■ **GIVEN INSTRUCTION 1**: For the passage below on the normal distribution, decide whether each statement agrees with it: (a) about 95% of data falls within 2 standard deviations of the mean; (b) the synthetic height data are generated with a standard deviation of 15 cm; (c) the histogram is drawn with 50 bins. Answer yes or no for each and quote the deciding words of the passage.
■ **GIVEN INSTRUCTION 2**: From the passage below on the normal distribution, extract the part starting with "Understanding Different Types" and going on through "(1000 points each)", copied without any change.

■ **EXCERPTED PASSAGE**:
--------------------------------------------------
The Normal Distribution

The “normal” or “bell-shaped” distribution is the most common in nature. Key features: 1. It’s symmetric around the mean 2. The mean, median, and mode are all equal 3. About 68% of data falls within 1 standard deviation of the mean 4. About 95% of data falls within 2 standard deviations 5. About 99.7% of data falls within 3 standard deviations

Let’s visualize this with our data:

# Generate synthetic height data for demonstration
set.seed(123)                                # Make results reproducible
heights <- rnorm(1000,                       # Generate 1000 random heights
                mean = 170,                  # Average height in cm
                sd = 10)                     # Standard deviation in cm

# Create visualization of height distribution
ggplot(data.frame(height = heights),         # Convert heights to data frame
       aes(x = height)) +                    # Map height to x-axis
  geom_histogram(
    aes(y = ..density..),                    # Scale to density for comparison
    fill = "skyblue",
    color = "white",
    bins = 30
  ) +
  geom_density(color = "red",                # Add smooth density curve
               linewidth = 1) +
  labs(
    title = "Distribution of Heights",
    subtitle = "With Normal Density Curve",
    x = "Height (cm)",
    y = "Density"
  ) +
  theme_minimal()

# Create summary statistics table
tibble(
  # Define statistics to show
  Statistic = c("Mean", "Median", "SD", 
                "Within 1 SD", "Within 2 SD", "Within 3 SD"),
  # Calculate values
  Value = c(
    mean(heights),                           # Average height
    median(heights),                         # Middle height
    sd(heights),                            # Spread of heights
    # Calculate % within each SD range
    mean(abs(scale(heights)) <= 1) * 100,   # Within 1 SD
    mean(abs(scale(heights)) <= 2) * 100,   # Within 2 SD
    mean(abs(scale(heights)) <= 3) * 100    # Within 3 SD
  ),
  # Add units for clarity
  Unit = c("cm", "cm", "cm", "%", "%", "%")
) %>%
  mutate(Value = round(Value, 1)) %>%        # Round all values to 1 decimal
  knitr::kable(caption = "Summary Statistics for Height Distribution")

Summary Statistics for Height Distribution
Statistic	Value	Unit
Mean	170.2	cm
Median	170.1	cm
SD	9.9	cm
Within 1 SD	67.4	%
Within 2 SD	95.2	%
Within 3 SD	99.9	%

Understanding Different Types of Distributions

Let’s explore different types of distributions we might encounter:

# Generate different types of distributions (1000 points each)
n <- 1000
distributions <- tibble(
  normal = rnorm(n),                         # Symmetric, bell-shaped
  uniform = runif(n, -3, 3),                # Equal probability across range
  right_skewed = exp(rnorm(n)),             # Tail extends to the right
  bimodal = c(rnorm(n/2, -2), rnorm(n/2, 2)) # Two peaks
)
--------------------------------------------------
■ **MATERIAL PROVIDED**:

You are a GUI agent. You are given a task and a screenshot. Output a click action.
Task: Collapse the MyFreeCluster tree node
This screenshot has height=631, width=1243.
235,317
--------------------------------------------------
■ **WRITTEN REPLY 1**:
(a) Yes: "About 95% of data falls within 2 standard deviations"
(b) No: "sd = 10"
(c) No: "bins = 30"

■ **WRITTEN REPLY 2**:
Understanding Different Types of Distributions

Let’s explore different types of distributions we might encounter:

# Generate different types of distributions (1000 points each)